Catherine Rampell, a Washington Post columnist, has a very good term for this: she calls it “weaponized bureaucracy.” That’s the opposite of a euphemism – it’s language that clearly illuminates what’s really going on.
But returning to language meant to obscure, not illuminate, the Trump budget includes this listing: “Reform Federal disability programs and Improve Payment Integrity,” and under that includes “promote greater labor force participation,” which is estimated to cut $43 billion from Social Security Disability Insurance and Supplemental Security Income over ten years. The Administration has already put out a proposed rule to make these cuts, so we know they would subject people with disabilities to more frequent disability reviews, intended to show that their conditions have improved enough so that they should be able to get jobs. The evidence is grimly clear that most cannot work, and such activities are likely, once again, to prevent people in great need from maintaining assistance. In the Reagan years, something similar was tried, resulting in many thousands of people with serious disabilities losing their lifeline of income assistance. The outcry was loud, and the Reagan Administration was forced to discontinue its plan. CHN was one of tens of thousands of people or groups submitting opposing comments to the Trump Administration; if you want more of how this revived attempt to weaponize bureaucracy would hurt people, click here. (And break the Trump promise of no cuts to Social Security, too.)

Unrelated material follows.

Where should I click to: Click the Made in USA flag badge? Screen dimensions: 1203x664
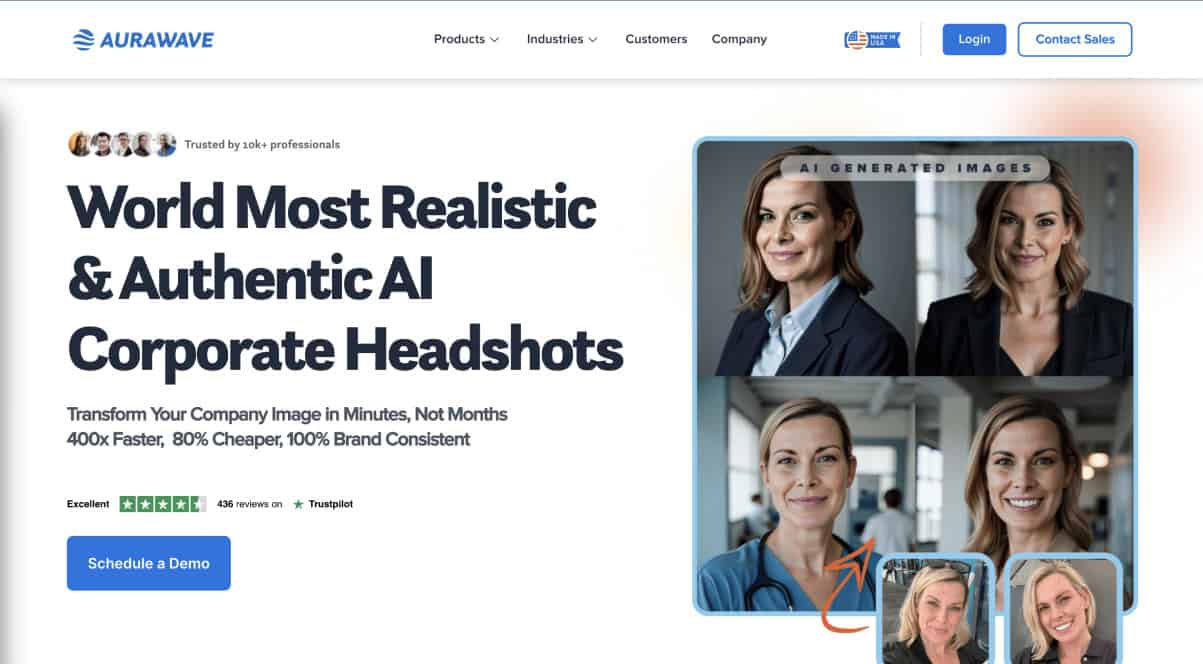872,40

Some school districts in high poverty areas have opted to provide free school meals to all students without checking each child’s eligibility. That has saved administrative costs and avoids lunchroom “shaming,” the awful humiliation if children do not have the money for their lunch or breakfast. The Trump Administration wants to make it harder for poor school districts to make meals free; they call it “improving program integrity” and it will cut $1.7 billion from school meals. A few non-poor families will have to pay for their meals, but many more struggling families will not get help they need.

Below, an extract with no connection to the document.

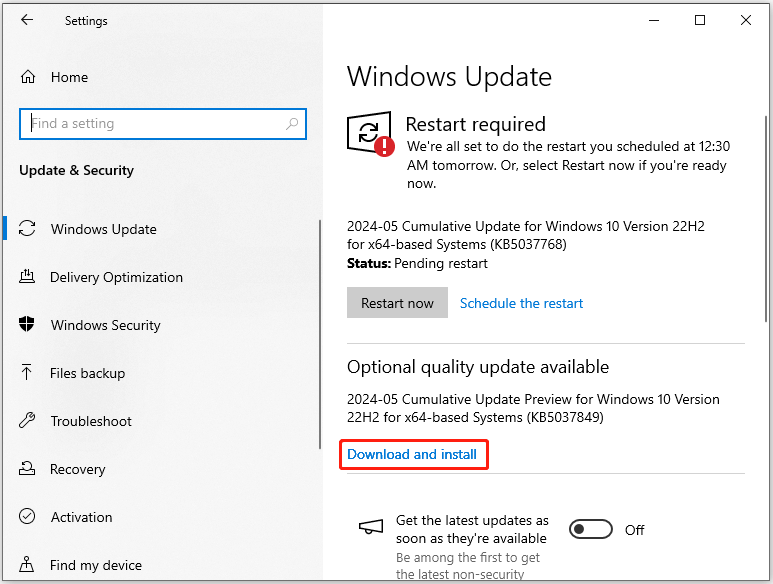Screen dimensions: 773x584
Task: Click Download and install link
Action: [x=412, y=454]
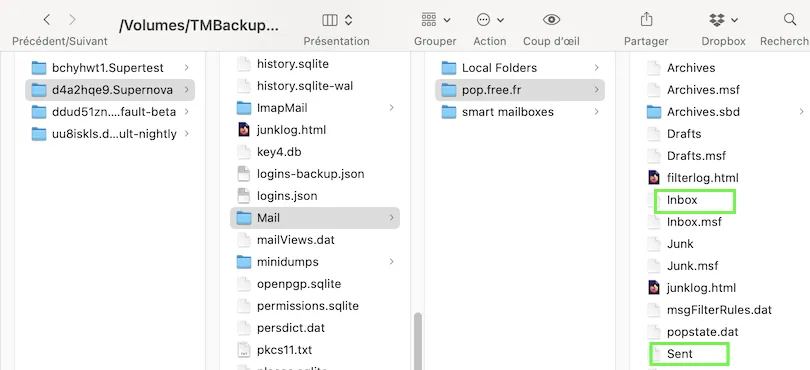Select the Mail folder

click(315, 218)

There are too many more examples to detail here, but we can’t omit “Harvest Boxes” – the Trump Administration’s repeated effort to reduce the monthly SNAP allotment and replace some of it with food packages. There has long been bipartisan support for providing nutrition assistance via EBT cards that people can use in stores or farmers’ markets. This would be a giant step backward, eliminating choice for consumers and adding problems of pick-up for people with limited means of transportation. The budget summaries hopefully describe fresh food options localities may arrange, but, especially since this is supposed to save more than $120 billion over ten years, it is likely to make fresh produce or meat even less affordable and canned/boxed items far more likely. The “Harvest Box” sounds nice, but fortunately Congress has seen it for what it is – less access to food that meets a family’s needs.
The Trump FY 2021 budget proposal deserves a rapid planned disassembly, and that’s what Congress is likely to provide over the next few months. But since the Trump Administration is attempting to make many of these cuts on its own even if Congress objects, we have to keep cutting through the euphemisms to show the harm.